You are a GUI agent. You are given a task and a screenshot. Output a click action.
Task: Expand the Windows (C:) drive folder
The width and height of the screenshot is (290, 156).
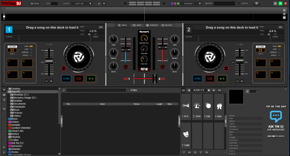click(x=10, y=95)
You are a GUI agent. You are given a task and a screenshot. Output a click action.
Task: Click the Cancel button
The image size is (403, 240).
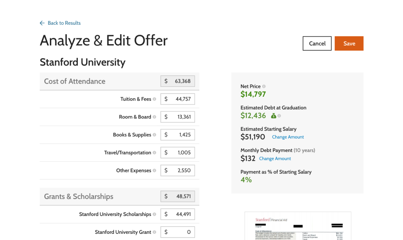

:::

The material above is to be repeated word for word, with no images kept.

You are a GUI agent. You are given a task and a screenshot. Output a click action.
Task: Expand the Windows (C:) drive folder
The width and height of the screenshot is (290, 156).
click(x=10, y=95)
You are a GUI agent. You are given a task and a screenshot. Output a click action.
Task: Click the Cancel button
The image size is (403, 240).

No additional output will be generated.